Magie created two sets of rules for the game: A “monopoly” set of rules and an “anti-monopoly” set of rules. Same board, different rules. The idea was that when players played two different economic systems they could discover the virtues of the anti-monopoly (georgist) system of economics.
Monopoly was not alone in having a moral agenda. There were lots of educational and morality-based games in that era. Milton Bradley’s first game was called The Checkered Game of Life, a “game with a purpose,” in which players avoided spaces labeled Intemperance and Idleness and the Gambling space that led to Ruin. (The game even included a square labeled Suicide.) The goal was to get to Happy Old Age.
It appears the particular genius of Magie’s game was that the theme of the game wasn’t as tacked on like Bradley’s Game of Life but rather experienced through the rules of the game itself. (In this way, Magie was perhaps ahead of her time in game design.)
The great irony, however, is that early players preferred playing the monopoly rules rather than the anti-monopoly ones. And the monopoly rules entered the public consciousness while the anti-monopoly rules were forgotten. People made their own boards, changed location names, and adapted house rules—and the game became known in several communities across the eastern U.S. as “the monopoly game.”
What Magie and Parker Brothers stumbled upon was a whole new frontier of games: While the first modern board games in the 19th Century had to prove their moral and educational value to skeptical Victorian parents, there was more money—a lot more more money—to be made in letting people experience the pleasure of doing something morally problematic.
We wanted a real game
Magie continued to design games for the rest of her life. (Parker Brothers published another game of hers titled Mock Trial.) She also remained a devout georgist, long after its ideas has faded from popular interest.
But “the monopoly game” took on a life of its own, gaining local cult followings in different communities. The community that left the biggest mark on the game was that of Quaker hotel owners in Atlantic City during the 1920s. Like other communities, they made their own boards with local streets as the properties.
The streets on the board mirrored the Quaker social network. The Harveys themselves lived on Pennsylvania Avenue, while their friends the Joneses lived on Park Place, an expensive part of town, and the Copes lived on Virginia Avenue at the Quaker-owned Morton Hotel. Ventor Avenue was where the Harveys had lived when Dottie was younger, and the Boardwalk was where they often went for a stroll.
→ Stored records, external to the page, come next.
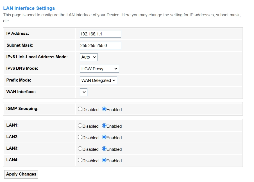Click the IGMP Snooping label
Viewport: 254px width, 182px height.
pyautogui.click(x=22, y=109)
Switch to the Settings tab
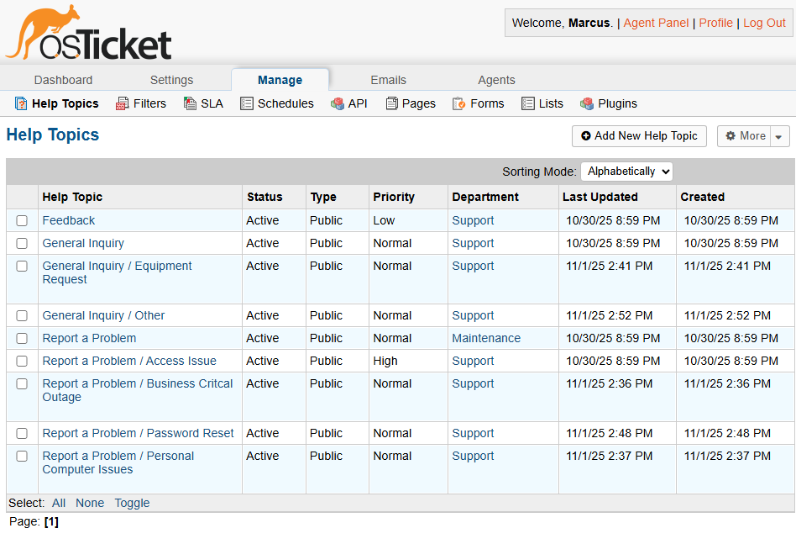 pyautogui.click(x=171, y=80)
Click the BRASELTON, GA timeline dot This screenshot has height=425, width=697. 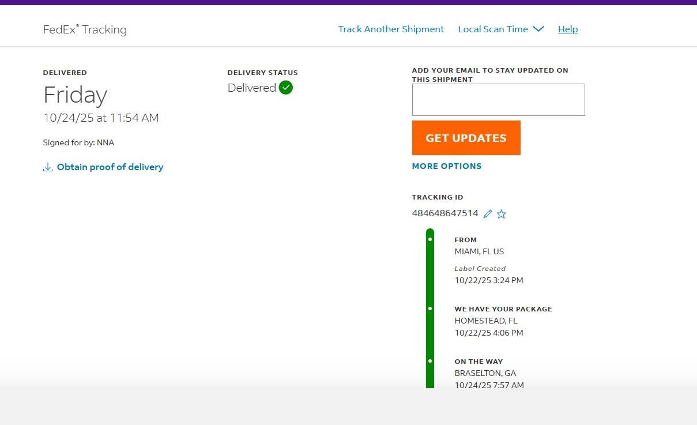coord(430,361)
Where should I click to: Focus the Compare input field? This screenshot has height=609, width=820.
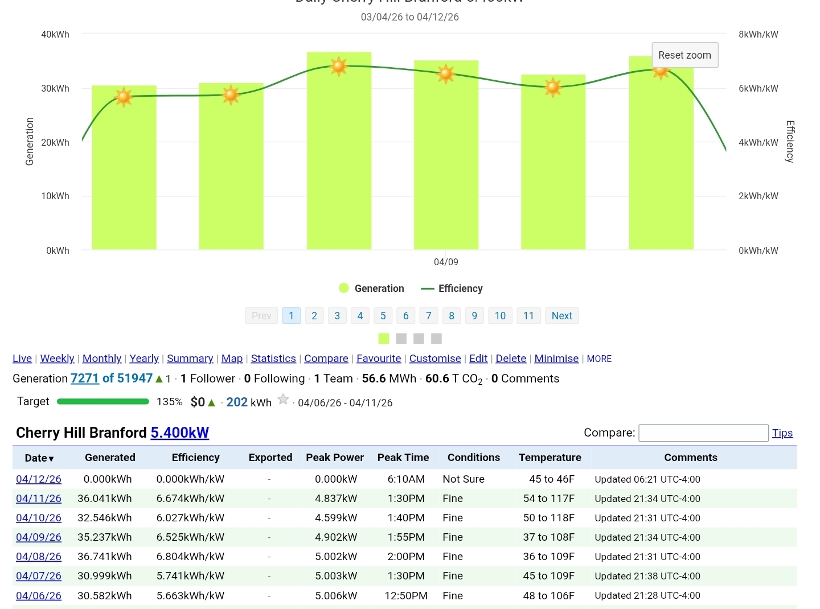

The values of the properties matched the relative values of the neighborhoods they knew, but the place names also held meanings that later players wouldn’t know. The two cheapest properties on the board, Baltic Avenue and Mediterranean Avenue, were the poor black and poor white neighborhoods, respectively. New York Avenue was the gay district, home to some of the earliest gay bars in the country, according to Pilon.
“We wanted a real game,” Cyril [Harvey] said. “A game that fit our situation, was the whole idea of it.”
In short, they were roleplaying themselves, spending late nights battling each other over a board game that simulated their own city and their role in it. And, generations on, Monopoly enthusiasts would play the fantasy of 1920s Atlantic City hotel owners, long after the places and tokens (a thimble, a top hat, an iron) held any practical relevance anymore. But it is perhaps telling that the game we play today is still set during the economic boom (and decadence) of the 1920s, nostalgically revisiting an era that held enormous bad consequences shortly thereafter.
Monopoly, Risk, Settlers
Today there are few board game hobbists who play Monopoly. The last time I played Monopoly was probably in high school before entering college and discovering the eurogame boom of the early 2000s led by Settlers of Catan.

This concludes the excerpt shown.